January 26, 1998
The
Honorable William J. Clinton
President of the United States
Washington, DC
Dear Mr.
President:
We are
writing you because we are convinced that current American
policy toward Iraq is not succeeding, and that we may soon face
a threat in the Middle East more serious than any we have known
since the end of the Cold War. In your upcoming State of the
Union Address, you have an opportunity to chart a clear and
determined course for meeting this threat. We urge you to seize
that opportunity, and to enunciate a new strategy that would
secure the interests of the U.S. and our friends and allies
around the world.
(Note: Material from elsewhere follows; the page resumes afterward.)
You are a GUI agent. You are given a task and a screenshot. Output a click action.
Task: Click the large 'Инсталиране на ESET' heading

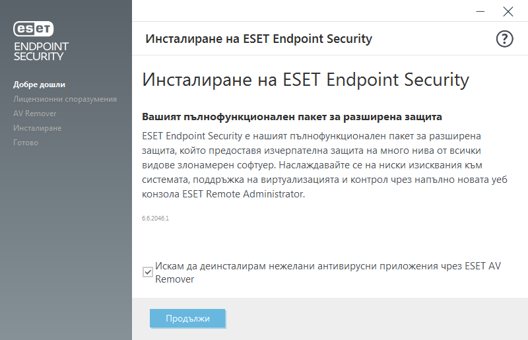[306, 81]
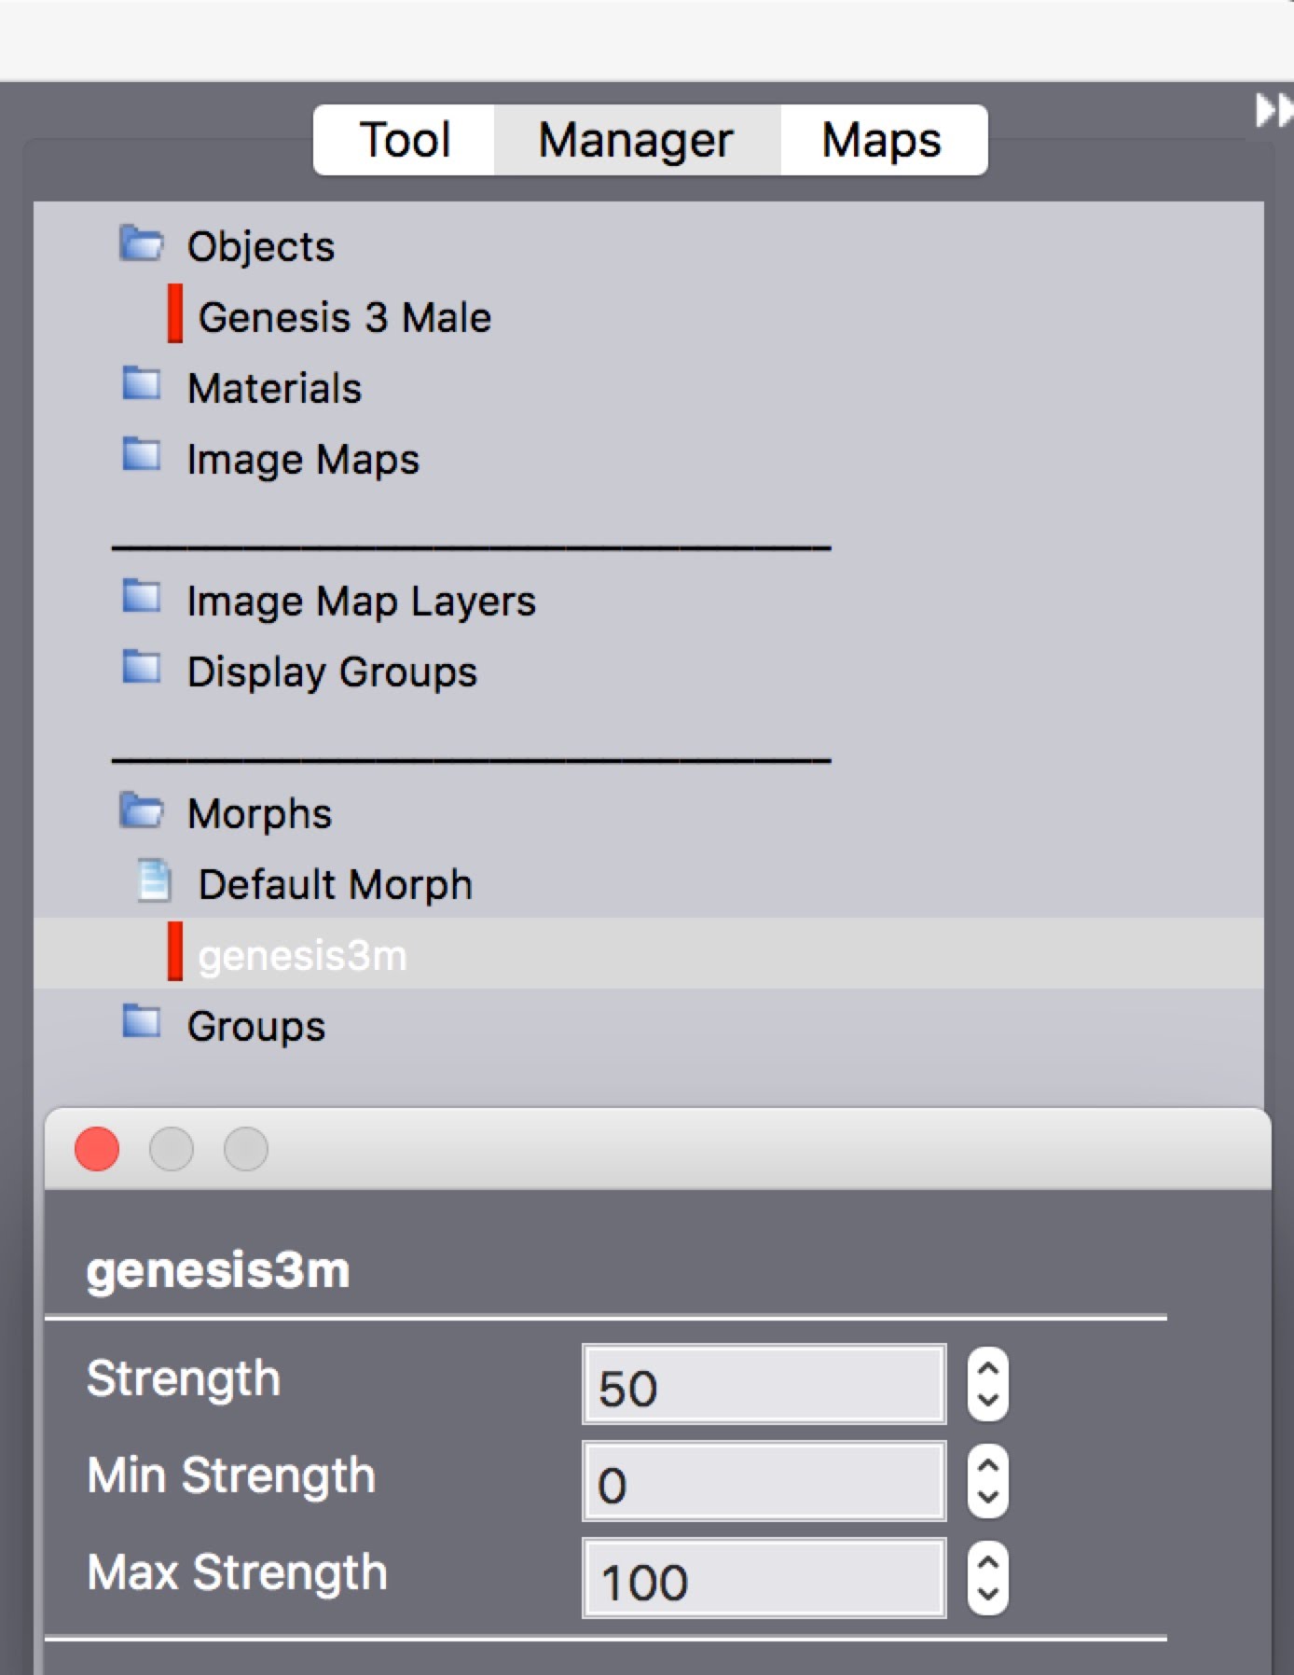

That strategy should aim, above all, at the
removal of Saddam Hussein’s regime from power. We stand ready
to offer our full support in this difficult but necessary
endeavor.
The policy
of “containment” of Saddam Hussein has been steadily eroding
over the past several months. As recent events have
demonstrated, we can no longer depend on our partners in the
Gulf War coalition to continue to uphold the sanctions or to
punish Saddam when he blocks or evades UN inspections. Our
ability to ensure that Saddam Hussein is not producing weapons
of mass destruction, therefore, has substantially diminished.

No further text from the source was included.